[TASK STATEMENT]
Extract each line of the data below that contains the word "perform".
** START OF DATA EXTRACT **
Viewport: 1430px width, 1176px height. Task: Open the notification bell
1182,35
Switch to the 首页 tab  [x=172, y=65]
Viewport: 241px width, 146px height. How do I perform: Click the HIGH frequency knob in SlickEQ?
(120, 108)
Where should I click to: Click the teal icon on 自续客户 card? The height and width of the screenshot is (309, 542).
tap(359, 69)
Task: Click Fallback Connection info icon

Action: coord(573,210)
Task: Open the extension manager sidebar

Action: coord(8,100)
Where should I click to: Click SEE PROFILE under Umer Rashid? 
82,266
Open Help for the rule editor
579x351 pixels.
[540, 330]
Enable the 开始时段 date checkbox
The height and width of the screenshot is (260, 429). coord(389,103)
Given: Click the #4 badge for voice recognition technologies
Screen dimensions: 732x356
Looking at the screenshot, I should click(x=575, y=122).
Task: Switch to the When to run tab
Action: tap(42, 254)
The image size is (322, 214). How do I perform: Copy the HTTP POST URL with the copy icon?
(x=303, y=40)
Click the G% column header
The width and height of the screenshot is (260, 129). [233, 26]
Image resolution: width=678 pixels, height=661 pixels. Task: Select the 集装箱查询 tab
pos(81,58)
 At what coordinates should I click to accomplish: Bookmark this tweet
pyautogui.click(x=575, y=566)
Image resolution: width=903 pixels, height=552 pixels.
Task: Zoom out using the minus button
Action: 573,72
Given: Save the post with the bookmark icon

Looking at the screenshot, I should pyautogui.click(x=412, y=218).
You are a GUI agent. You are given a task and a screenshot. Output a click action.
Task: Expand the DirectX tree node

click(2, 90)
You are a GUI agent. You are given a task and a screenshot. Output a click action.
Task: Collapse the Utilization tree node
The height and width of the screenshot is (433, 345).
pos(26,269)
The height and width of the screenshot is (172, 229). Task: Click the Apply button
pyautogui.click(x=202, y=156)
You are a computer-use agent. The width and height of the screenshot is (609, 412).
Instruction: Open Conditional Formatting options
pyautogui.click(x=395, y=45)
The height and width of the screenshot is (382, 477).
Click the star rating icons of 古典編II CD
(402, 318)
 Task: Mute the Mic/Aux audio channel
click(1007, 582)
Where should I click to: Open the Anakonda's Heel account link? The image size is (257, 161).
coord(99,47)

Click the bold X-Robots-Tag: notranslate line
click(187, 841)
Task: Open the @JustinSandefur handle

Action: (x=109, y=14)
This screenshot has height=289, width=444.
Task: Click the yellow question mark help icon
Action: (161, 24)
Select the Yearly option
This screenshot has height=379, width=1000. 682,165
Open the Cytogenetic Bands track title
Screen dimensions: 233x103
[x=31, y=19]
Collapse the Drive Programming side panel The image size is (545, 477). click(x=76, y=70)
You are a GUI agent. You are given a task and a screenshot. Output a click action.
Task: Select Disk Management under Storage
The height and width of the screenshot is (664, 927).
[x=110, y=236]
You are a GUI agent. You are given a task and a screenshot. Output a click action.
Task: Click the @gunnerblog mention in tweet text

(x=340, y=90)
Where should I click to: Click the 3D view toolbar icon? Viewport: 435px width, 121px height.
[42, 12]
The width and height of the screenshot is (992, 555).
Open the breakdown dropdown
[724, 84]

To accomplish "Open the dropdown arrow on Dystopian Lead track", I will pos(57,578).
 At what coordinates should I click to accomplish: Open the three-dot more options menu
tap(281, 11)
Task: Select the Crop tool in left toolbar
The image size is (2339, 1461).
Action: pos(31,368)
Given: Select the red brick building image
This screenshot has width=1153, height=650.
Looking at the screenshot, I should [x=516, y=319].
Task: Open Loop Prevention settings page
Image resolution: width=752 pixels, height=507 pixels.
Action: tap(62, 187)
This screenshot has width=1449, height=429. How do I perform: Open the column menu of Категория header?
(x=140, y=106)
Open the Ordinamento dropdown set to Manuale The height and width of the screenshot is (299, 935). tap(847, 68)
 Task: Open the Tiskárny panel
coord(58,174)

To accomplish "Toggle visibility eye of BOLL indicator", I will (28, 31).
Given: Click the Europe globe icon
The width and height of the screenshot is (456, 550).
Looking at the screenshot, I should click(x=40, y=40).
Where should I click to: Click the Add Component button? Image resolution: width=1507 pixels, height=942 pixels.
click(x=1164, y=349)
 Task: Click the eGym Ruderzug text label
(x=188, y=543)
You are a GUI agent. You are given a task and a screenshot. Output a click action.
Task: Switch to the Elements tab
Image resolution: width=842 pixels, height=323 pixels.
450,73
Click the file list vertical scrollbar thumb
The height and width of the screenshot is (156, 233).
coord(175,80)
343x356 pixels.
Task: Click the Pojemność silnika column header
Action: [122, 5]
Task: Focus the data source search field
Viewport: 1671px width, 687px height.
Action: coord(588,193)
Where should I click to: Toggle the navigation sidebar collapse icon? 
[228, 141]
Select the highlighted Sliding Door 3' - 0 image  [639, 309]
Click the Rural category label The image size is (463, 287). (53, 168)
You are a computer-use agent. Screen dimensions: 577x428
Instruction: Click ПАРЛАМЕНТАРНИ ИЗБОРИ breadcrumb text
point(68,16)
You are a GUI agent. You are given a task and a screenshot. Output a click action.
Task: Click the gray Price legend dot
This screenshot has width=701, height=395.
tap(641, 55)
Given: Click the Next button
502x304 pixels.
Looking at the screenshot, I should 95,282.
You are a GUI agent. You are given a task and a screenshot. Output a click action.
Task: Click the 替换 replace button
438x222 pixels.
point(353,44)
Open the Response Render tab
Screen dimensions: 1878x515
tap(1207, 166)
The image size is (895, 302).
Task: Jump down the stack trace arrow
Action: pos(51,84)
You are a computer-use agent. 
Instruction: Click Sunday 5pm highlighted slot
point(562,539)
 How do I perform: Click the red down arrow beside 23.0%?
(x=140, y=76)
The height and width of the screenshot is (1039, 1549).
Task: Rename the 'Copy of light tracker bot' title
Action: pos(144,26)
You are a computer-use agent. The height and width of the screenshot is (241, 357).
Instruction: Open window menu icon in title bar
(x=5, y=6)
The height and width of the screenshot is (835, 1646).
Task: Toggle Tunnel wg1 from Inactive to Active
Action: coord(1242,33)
** END OF DATA EXTRACT **
[OUTPUT OF THE EXERCISE]
Viewport: 241px width, 146px height. How do I perform: Click the HIGH frequency knob in SlickEQ?
The image size is (322, 214). How do I perform: Copy the HTTP POST URL with the copy icon?
This screenshot has width=1449, height=429. How do I perform: Open the column menu of Категория header?
 How do I perform: Click the red down arrow beside 23.0%?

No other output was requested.